BT plc will, nevertheless, dominate the British market for telecommunications for some years yet. The Government consider, therefore, that there will be a need for regulatory arrangements for the industry to balance the interests of those supplying telecommunications services, their customers, their competitors, their employees, their investors and their suppliers. The legislation will reform the arrangements for licensing telecommunications so as to end BT's exclusive privilege and its role in licensing. Instead, there will be a new Office of Telecommunications, modelled on the Office of Fair Trading, under a director general appointed by me. He will have powers similar to those of the Director General of Fair Trading. He will operate with the same degree of independence from Government. It will be his job to ensure fair competition and fair prices.
The legislation will contain provisions to safeguard existing pension obligations. There will also be special provisions to ensure that those employed in BT can acquire shares in the company.

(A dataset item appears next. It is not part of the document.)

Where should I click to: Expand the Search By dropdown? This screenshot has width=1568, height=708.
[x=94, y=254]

Finally, the legislation will reform the Telegraph Acts which were passed in the last century. We need to recast the law to make it relevant to the technology of today and tomorrow. I shall be issuing a consultative document on this aspect shortly.

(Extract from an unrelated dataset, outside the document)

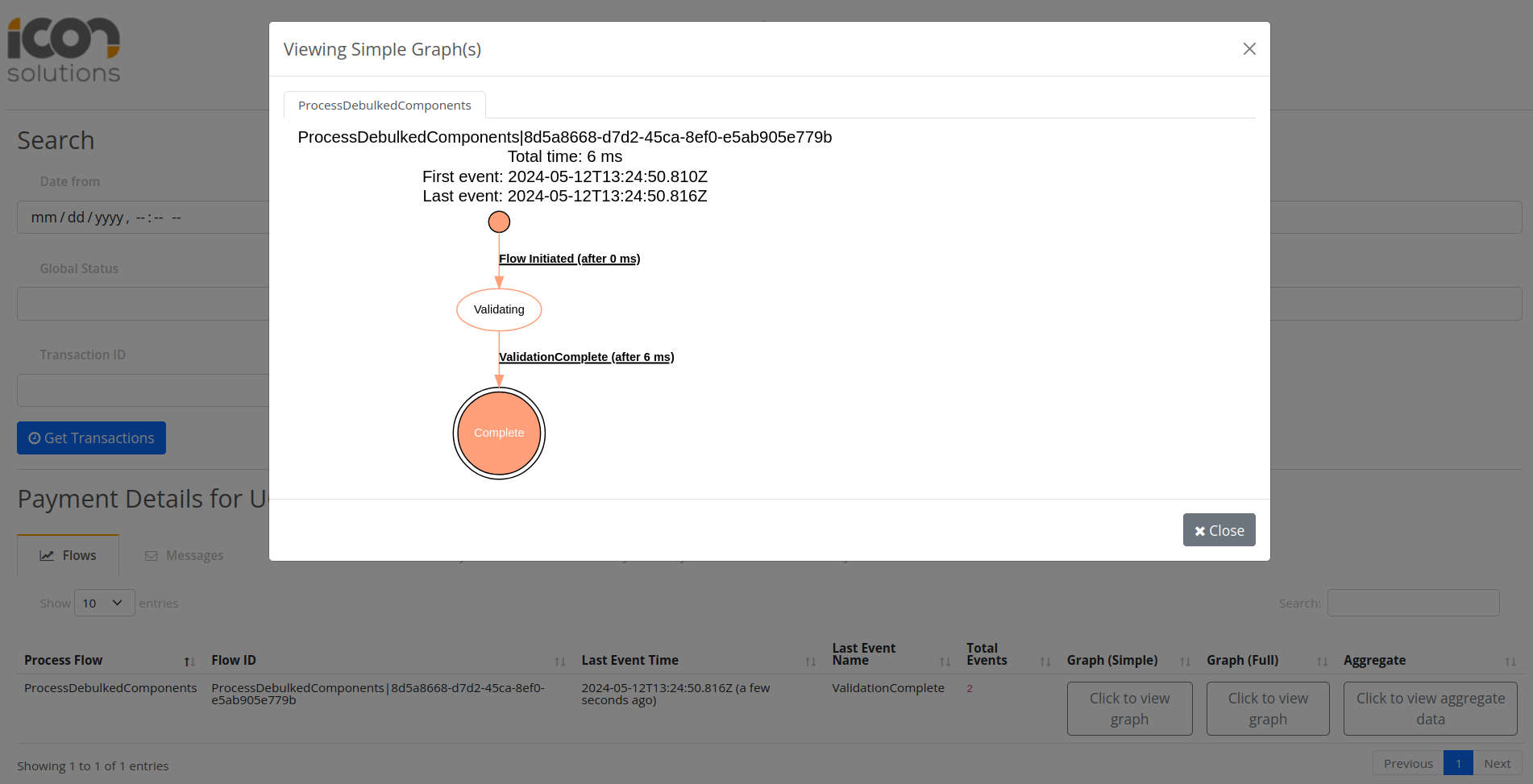Screen dimensions: 1533x784
Task: Sort by Process Flow column arrows
Action: coord(189,662)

Because these proposals are far-reaching and will affect many people, I am today publishing this statement, with some additional background information, in the form of a White Paper.

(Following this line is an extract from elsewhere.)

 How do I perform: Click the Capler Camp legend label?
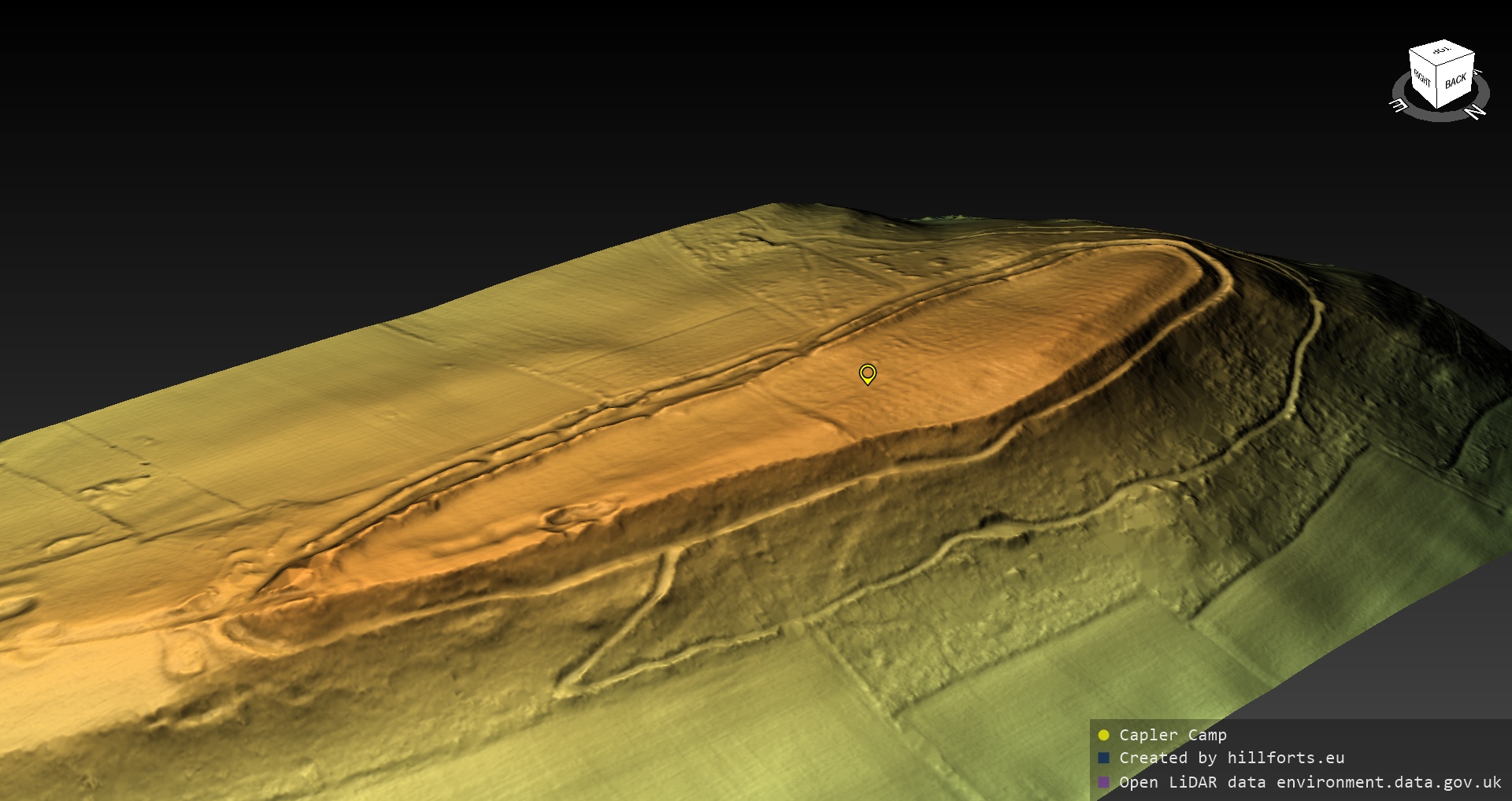[1173, 735]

These proposals follow naturally from the liberalising measures passed by the House last year. It would make no sense to stop half way. If those who work in telecommunications are to provide the range and quality of service which modern technology now permits, and if they are to do so in competition with each other, it cannot be right that BT should remain subject to the web of Government interference and controls which are the inevitable lot of an industry which enjoys the privilege of Exchequer finance.
The quality of the service which any enterprise provides depends upon the skills, energy, and leadership of the people who work in it. We want to provide those people with the environment—market, financial, legal and structural—which will free them to give of their best. In the view of the Government, that is what the proposed legislation will do. I look forward to its early introduction.
§ Mr. Stanley Orme (Salford, West)
We have just heard a depressing statement. It is not in the interests of British industry. Why have the Government decided to take such a step, which is harmful to the national network, when British Telecommunications has improved productivity and service to the customer and has developed new technology? Does the Minister not agree that these proposals will destroy the morale of both management and 25 employees? What effect will the proposals have on the provision and cost of services for people living outside the conurbation areas, and pensioners and those who need a telephone for health and security reasons? What steps will the Minister take to protect people in rural areas? What will be the cost to them?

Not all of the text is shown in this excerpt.